Exercise brief =>
Only the lines from the first line of the entries through the line with "Given: Click the" belong in the answer, each restated word for word and without pictures.

Pixel coordinate grounding data:

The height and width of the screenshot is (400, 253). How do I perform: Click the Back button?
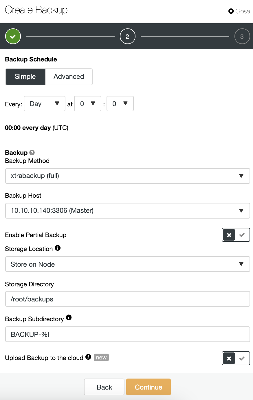pos(104,387)
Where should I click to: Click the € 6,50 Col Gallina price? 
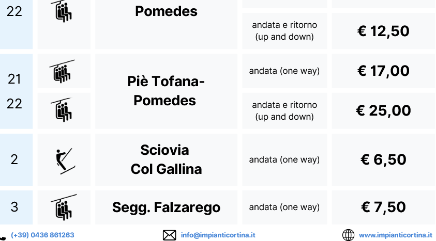(383, 159)
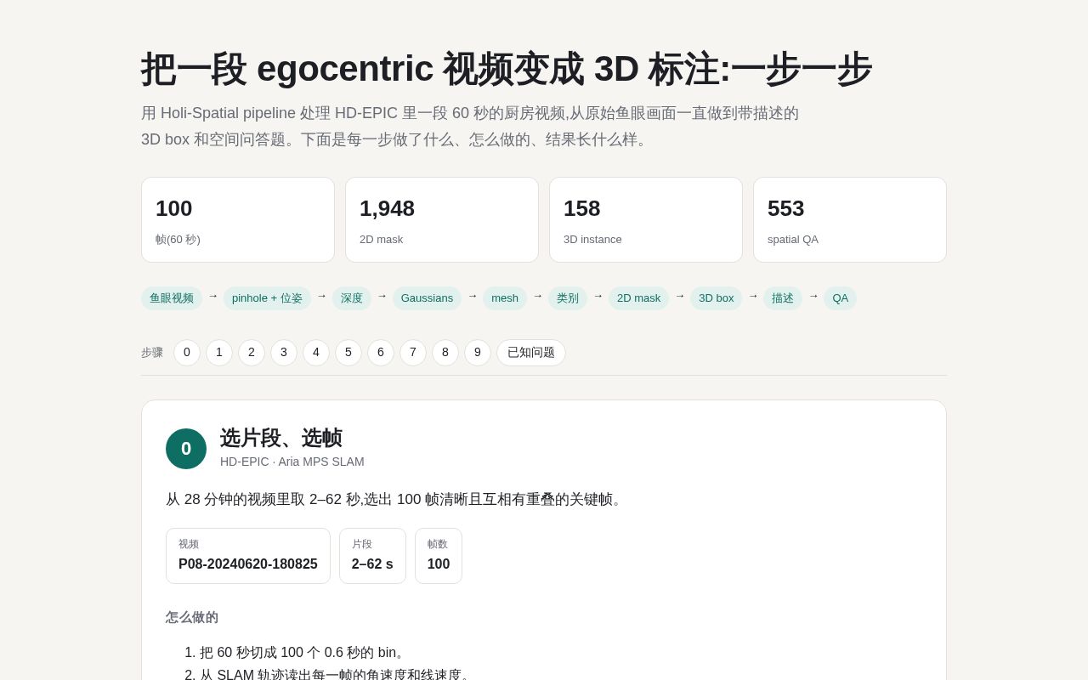This screenshot has width=1088, height=680.
Task: Open step 3 in step navigation
Action: [x=284, y=353]

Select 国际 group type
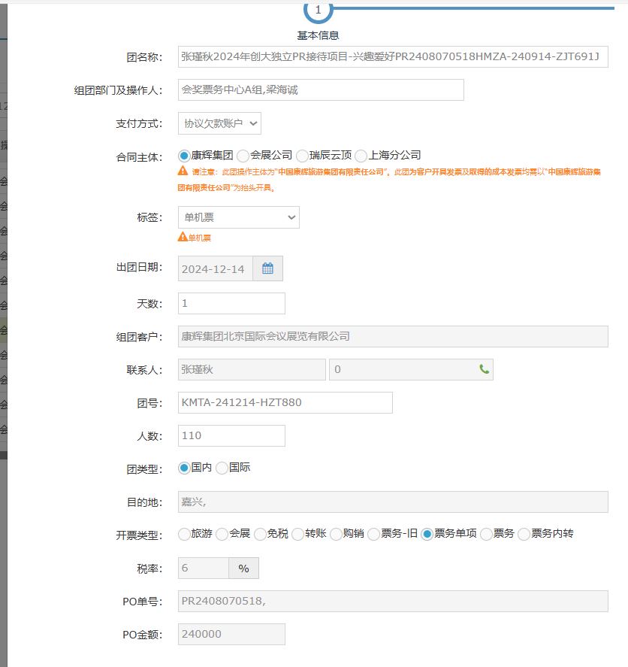222,468
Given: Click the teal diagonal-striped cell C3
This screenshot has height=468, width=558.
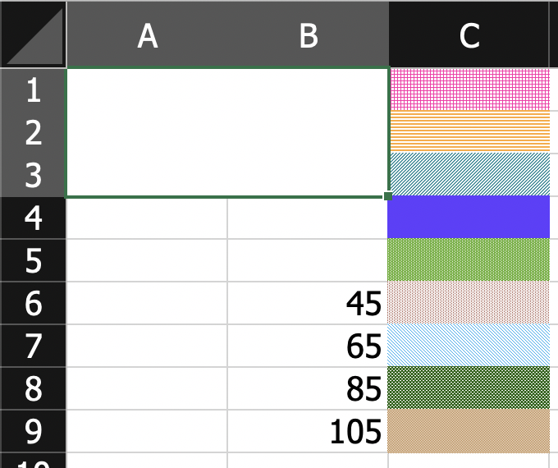Looking at the screenshot, I should [x=469, y=175].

The answer =>
The height and width of the screenshot is (400, 253). How do I perform: Click the Back button?
pos(104,387)
Where should I click to: Click the € 6,50 Col Gallina price? 
(383, 159)
This screenshot has width=1088, height=680.
Task: Open step 3 in step navigation
Action: [x=284, y=353]

Select 国际 group type
222,468
Given: Click the teal diagonal-striped cell C3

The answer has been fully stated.